Tarih: 27.06.2011 |  Haberler
Bu zorbalığa razı olacak mıyız?

AKP, halk iradesine yönelik darbesine devam ediyor. BDP ağırlıklı Emek, Demokrasi ve Özgürlük Bloku listesinden Şanlıurfa milletvekili seçilen İbrahim Ayhan'ın ve Mardin milletvekili seçilen Gülser Yıldırım'ın tutukluğunu kaldırma talebi de bugün (26 Haziran 2011) reddedildi.

AKP, muhalif milletvekillerini hapiste tutmak için elinden geleni yapıyor. Ülkeyi seçimle, halk oyuyla, demokratik yöntemle değil; sermayenin, devletin ve dinin seçimsiz gücüyle yönettiğini gözümüze sokuyor. Yönetim ilkesi, insanları açlıkla terbiye etmek, baskı ve terörle yıldırmak, beyinlerini dogmalarla uyuşturmak ve yalanlarla yıkamak. AKP, işçi sınıfını, emekçileri, Kürt halkını aşağılıyor, onların oylarını çöpe atıyor; onların seçtiği milletvekillerini, sözcülerini gözünü kırpmadan siyasal ölüme yolluyor.

Ne var ki, halk iradesini katledenler, ne yaparlarsa yapsınlar, koskoca bir ülkeyi halk adına yönetemezler. Dünyanın hiçbir yerinde bu zorbalığa artık kimse razı olmaz. Tunus'tan ve Mısır'dan sonra, neoliberal karşıdevrimler döneminin ölü toprağını üzerinden atan ve hakkını sokaklarda, meydanlarda arayan işçilerin, emekçilerin, ezilen halkların yarattığı yeni devrimci dönemde, kapitalist oligarşilerin despotizmine kimse pabuç bırakmaz.

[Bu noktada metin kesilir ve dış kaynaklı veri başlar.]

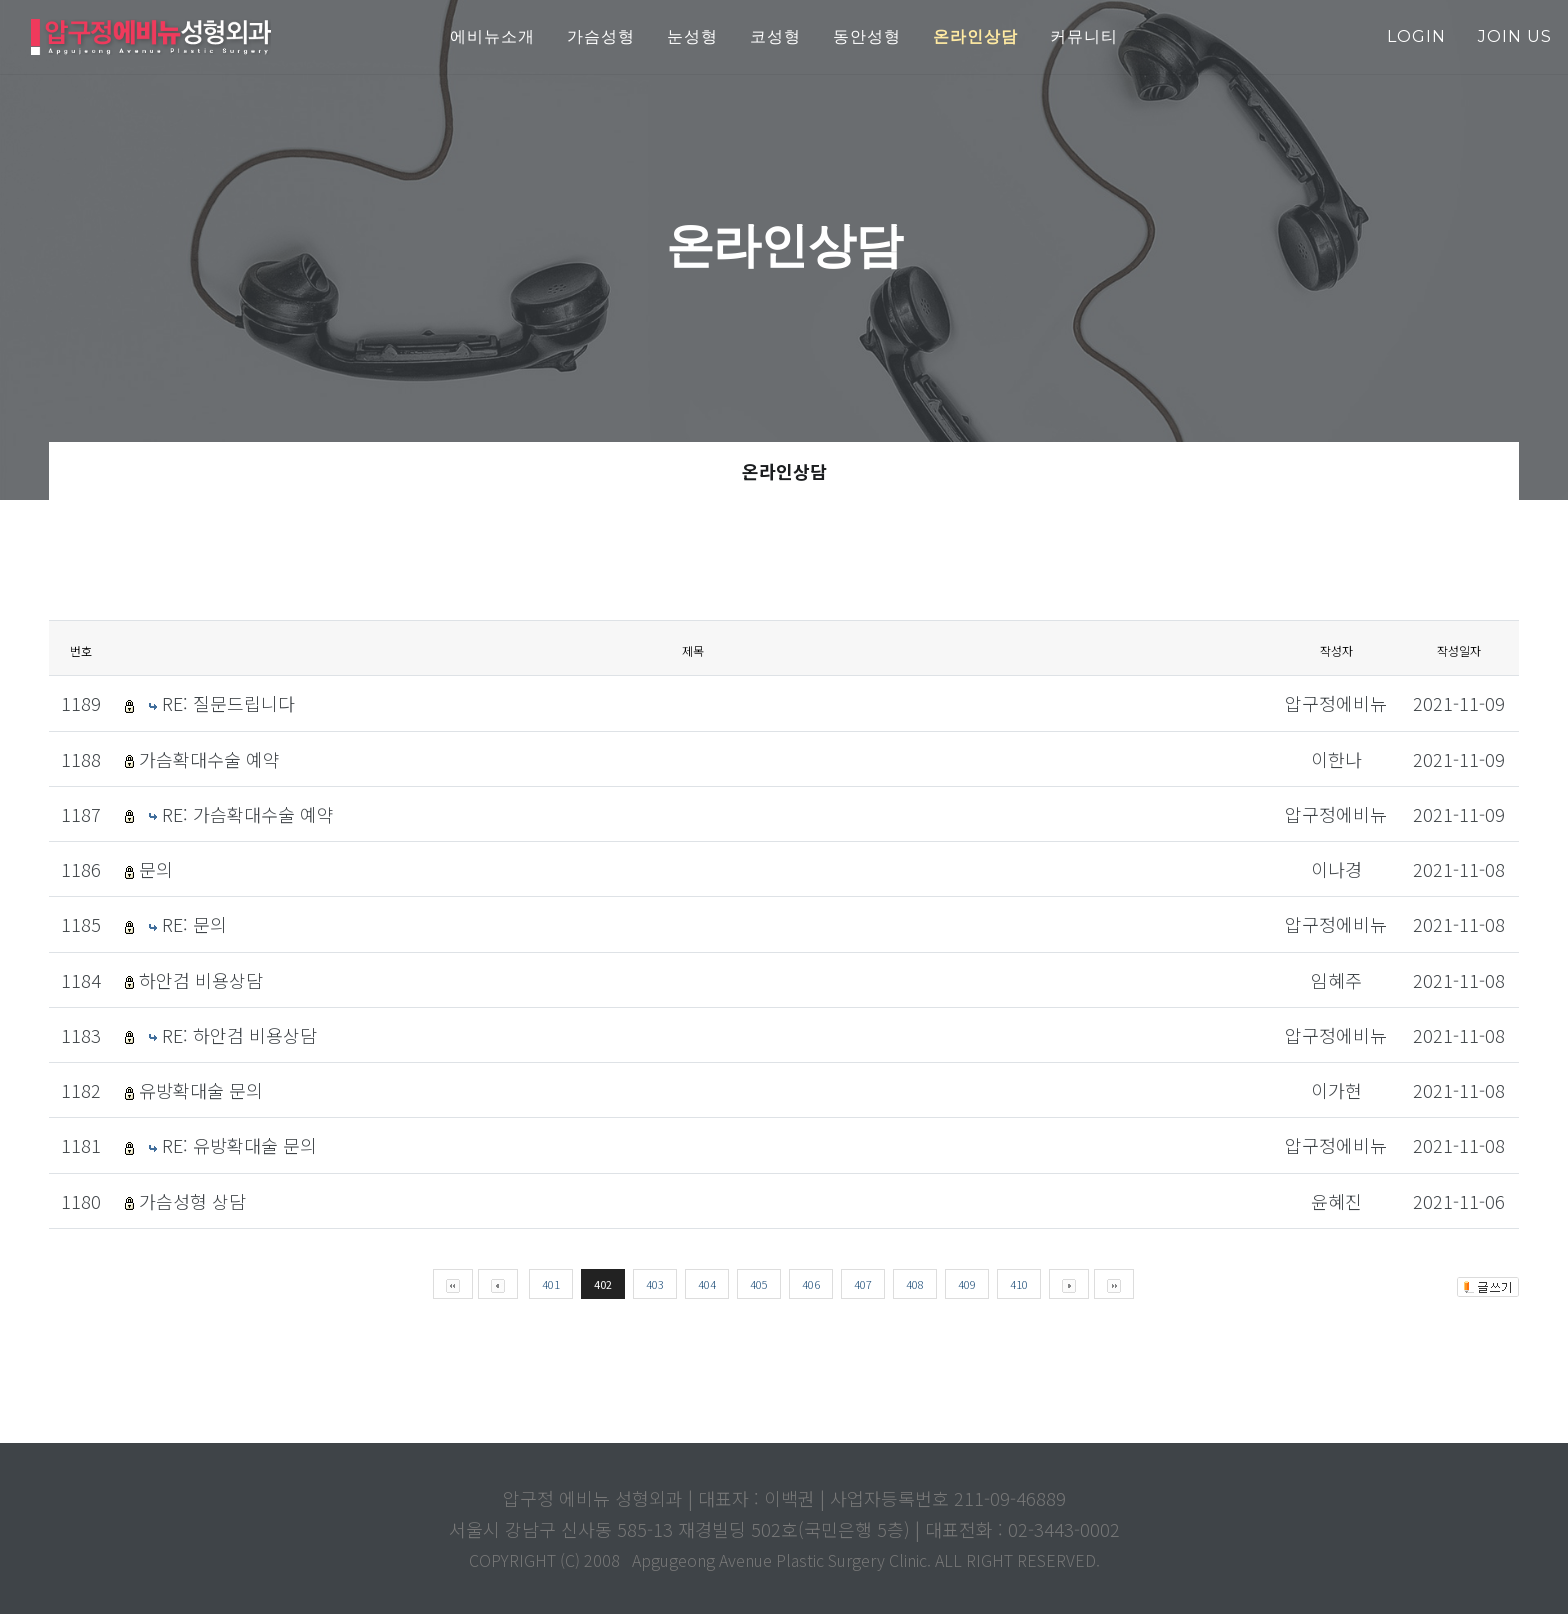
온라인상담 (784, 471)
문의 (156, 869)
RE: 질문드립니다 (228, 703)
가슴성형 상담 (192, 1201)
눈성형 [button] (692, 36)
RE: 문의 (194, 924)
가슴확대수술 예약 (209, 759)
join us (1515, 36)
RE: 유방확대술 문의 (239, 1145)
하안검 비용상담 (201, 980)
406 (811, 1284)
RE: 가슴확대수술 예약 (248, 814)
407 (863, 1284)
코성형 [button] (775, 36)
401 (551, 1284)
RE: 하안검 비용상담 (239, 1035)
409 (967, 1284)
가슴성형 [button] (601, 36)
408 (915, 1284)
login (1416, 36)
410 (1019, 1284)
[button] (975, 37)
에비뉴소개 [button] (492, 36)
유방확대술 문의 (201, 1090)
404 (707, 1284)
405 (759, 1284)
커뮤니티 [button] (1084, 36)
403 (655, 1284)
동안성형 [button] (867, 36)
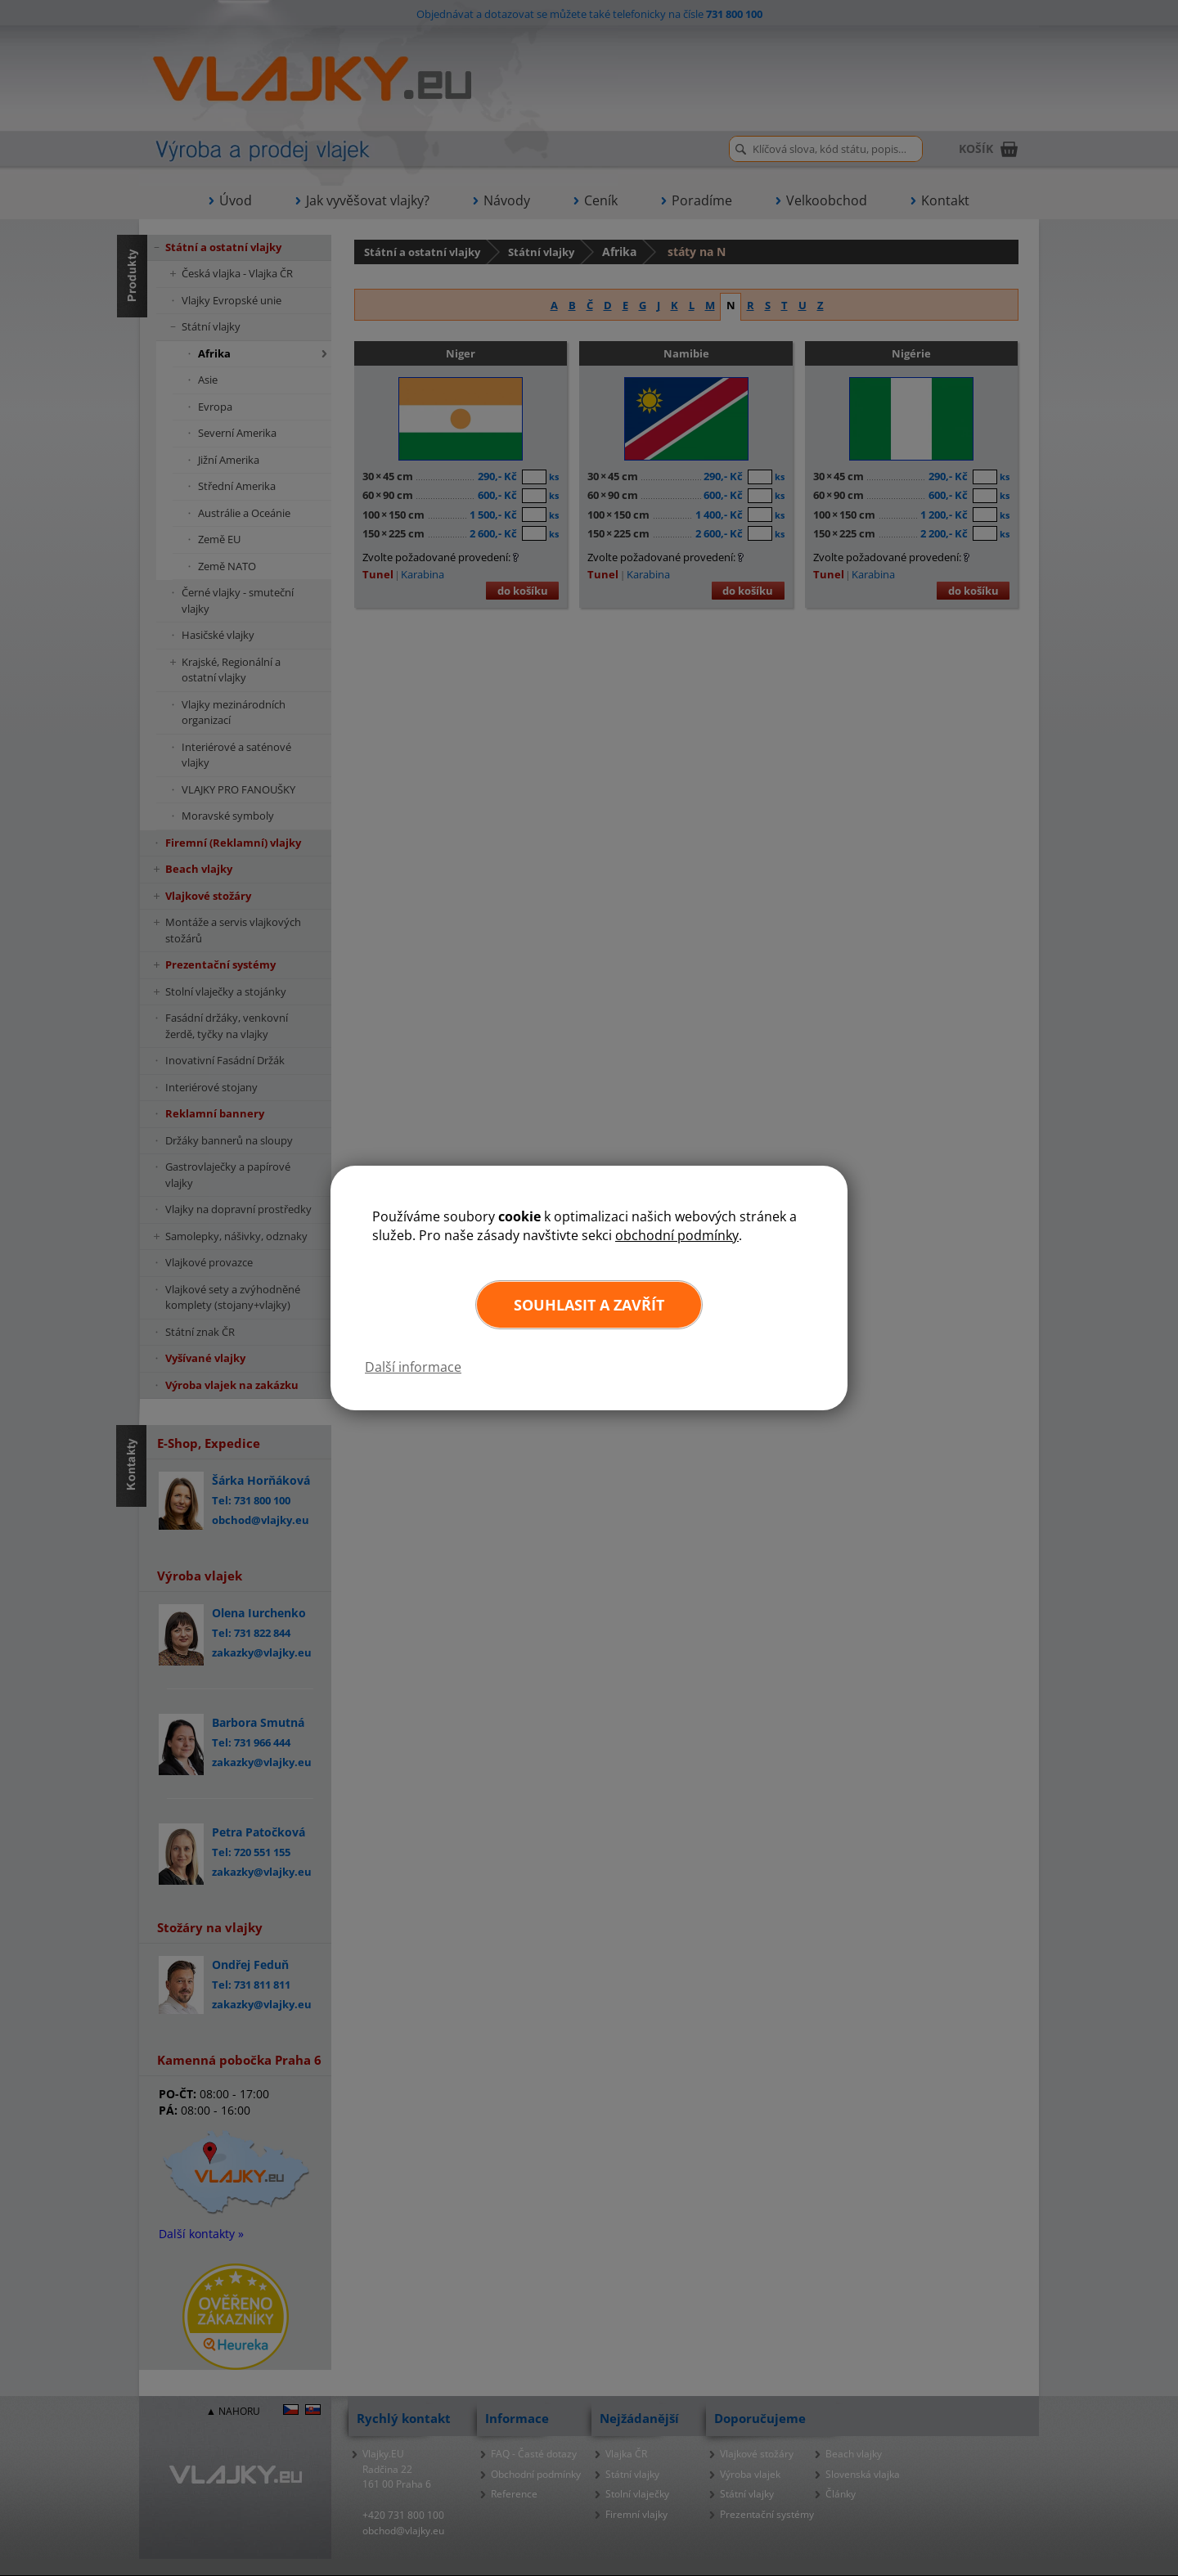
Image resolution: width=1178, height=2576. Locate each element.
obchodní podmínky (677, 1235)
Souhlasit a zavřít (589, 1305)
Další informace (413, 1367)
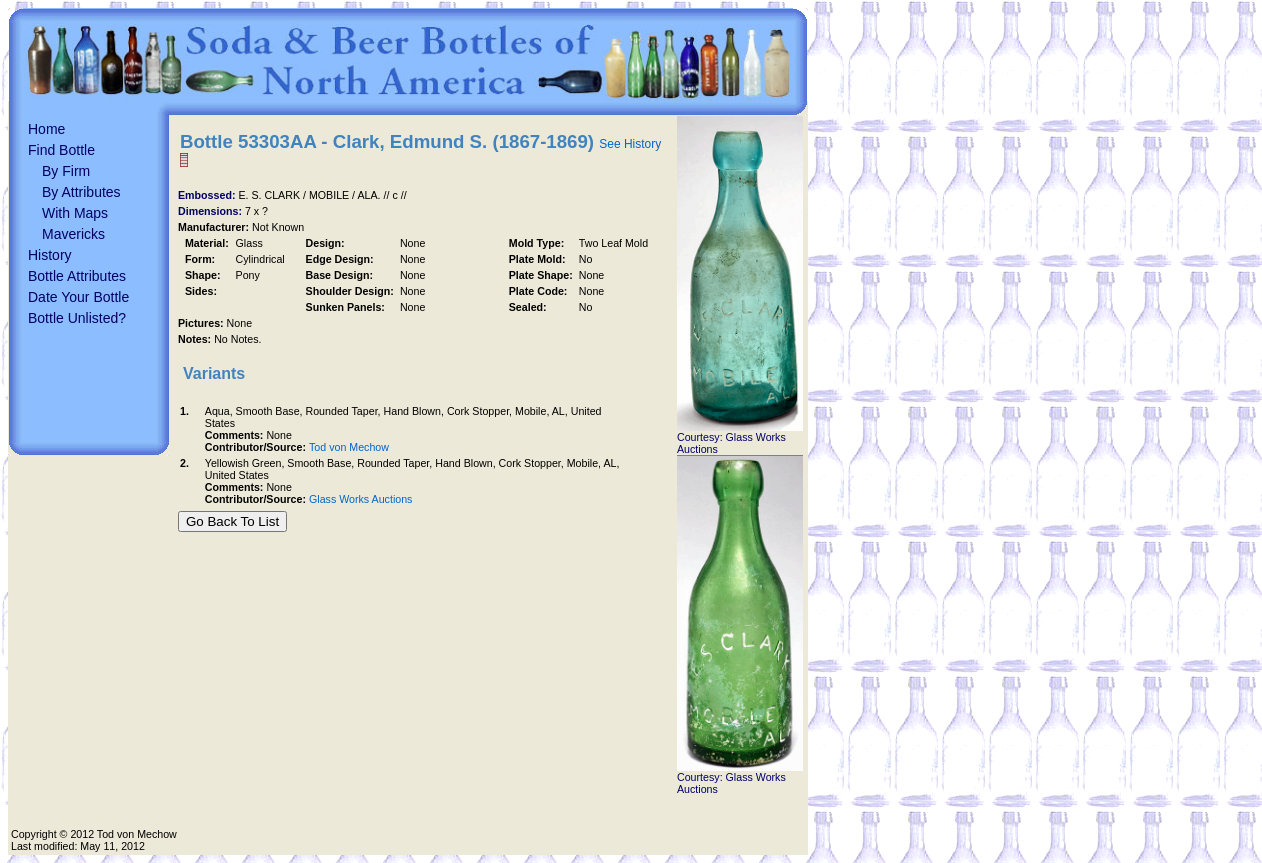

Sadece sosyalizmin ve devrimci demokrasinin değil, burjuvazinin çıkarlarına göre kötürümleştirilmiş liberal demokrasinin bile en temel kuralını (egemenlik halka aittir; siyasal yönetim halka dayanır; kimse kaynağını halktan almayan bir yönetim yetkisi kullanamaz; seçilenler yönetir, seçilmeyenler yönetemez) paramparça etmekte hiçbir sakınca görmeyen AKP, üstelik, bu gayrimeşru davranışını protesto eden kitleleri, bugün Şişli'de yaptığı gibi, gazlıyor, milletvekillerini yerlerde süründürüyor, apaçık haksızlığa uğradığını söylemek isteyen halkın ağzına kilit vuruyor.

Kısacası, 12 Eylül diktatörlüğünün mirasına konan ve bu mirası din dozunu gittikçe arttırarak geliştiren AKP rejiminde zulüm serbest, zulme uğradığını söylemek yasak. Ama işin tuhafı şu ki, irili ufaklı bütün AKP sözcüleri, bir de ileri demokratlık taslıyorlar.

Kerameti kendinden menkul bu ileri demokratlar, milletvekillerini siyasal ölüme mahkûm ettikleri, zulüm uyguladıkları ve aşağıladıkları bütün partilerin ağzına yalancı meme veriyorlar; onlara, bütün yaptıklarımızı sineye çekin, çünkü yeni anayasa yapacağız ve sizi de bu sürece katacağız diyorlar. AKP, yaptıklarının üstüne tüy dikiyor, herkesi düpedüz aptal yerine koyuyor.

AKP, kayıtsız şartsız halka ait olan egemenliği herkesin gözü önünde zor kullanarak gasbediyor. Dünyanın hiçbir yerinde kimsenin razı olmayacağı bu zorbalığa biz razı olacak mıyız?